Umsatzsteuer: Diese Sonderregelungen gelten für GmbHs

Die Umsatzsteuer ist in Deutschland die wichtigste Einnahmequelle für Bund und Länder. Allein 2016 wurden durch sie rund 165 Mrd. Euro eingenommen. Die gesetzlichen Regelungen zur Umsatzsteuer sind grundsätzlich unabhängig von der Unternehmensform. Für die GmbH gelten jedoch einige Sonderregelungen. Werden diese nicht beachtet, kann das teuer werden. Hier erfahren Sie, welche speziellen Bestimmungen für die GmbH bestehen und wo Sie einen Umsatzsteuerrechner finden.

Wie funktioniert die Umsatzsteuer?

Wie der Name schon sagt, handelt es sich bei der Umsatzsteuer um die Steuer, die auf Umsätze erhoben wird. Sie wird im Allgemeinen auch als Mehrwertsteuer bezeichnet. Die Umsatzsteuer fällt immer dann an, wenn ein Unternehmer mit seinen erbrachten Leistungen (Dienstleistung oder Warenverkauf) einen Umsatz erzielt. Unternehmer in diesem Sinne ist laut Umsatzsteuergesetz, wer eine „gewerbliche oder berufliche Tätigkeit selbstständig ausübt“. Soweit die GmbH als juristische Person in diesem Sinne tätig ist, unterliegt sie der Umsatzsteuerpflicht.

Der Regelsteuersatz der Umsatzsteuer beträgt in Deutschland 19 %. Hiervon gibt es allerdings Ausnahmen: Bestimmte Leistungen werden mit einem ermäßigten Steuersatz von 7 % besteuert oder sind steuerbefreit. Der ermäßigte Umsatzsteuersatz fällt z. B. bei Grundnahrungsmitteln, Zeitschriften und Büchern, aber auch bei Hotelübernachtungen an.

Die GmbH muss die Umsatzsteuer an das Finanzamt abführen. Sie trägt die Steuerlast allerdings nicht selbst, sondern der Endverbraucher. Dieser wird belastet, indem die GmbH den Nettopreis der erbrachten Leistungen bei der Preisgestaltung um die Umsatzsteuer erhöht.
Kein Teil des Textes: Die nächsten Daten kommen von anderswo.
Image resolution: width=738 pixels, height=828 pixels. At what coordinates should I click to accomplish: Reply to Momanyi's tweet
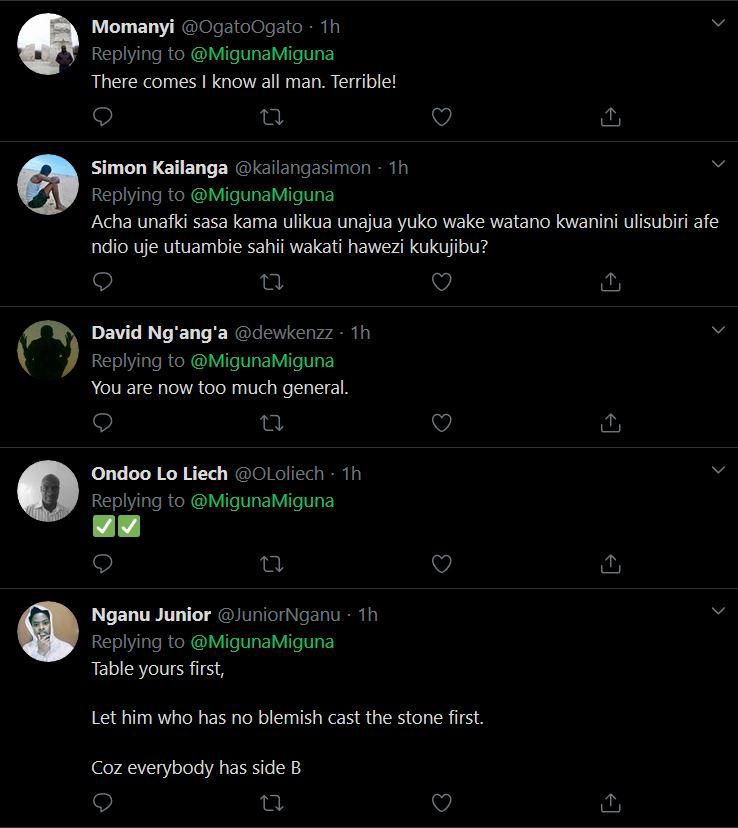point(102,118)
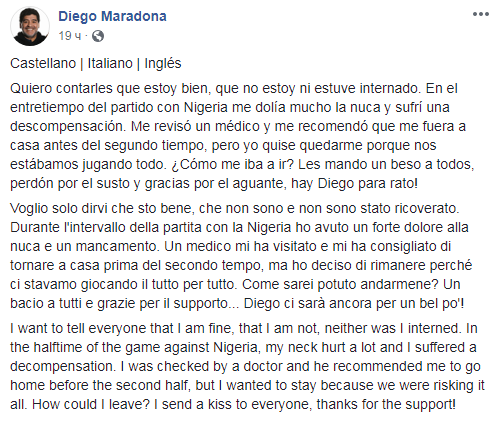Click the sentence "How could I leave?"
This screenshot has width=493, height=422.
click(91, 404)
Die GmbH kauft aber auch selbst Leistungen anderer Unternehmer ein, bei denen ebenfalls die Umsatzsteuer auf den Nettoerlös hinzugerechnet wurde, z. B. Büromöbel oder Strom. Da die GmbH selbst Unternehmer ist, darf sie die gezahlte Umsatzsteuer vom Finanzamt zurückfordern. In diesem Fall spricht man von einem Vorsteuerabzug.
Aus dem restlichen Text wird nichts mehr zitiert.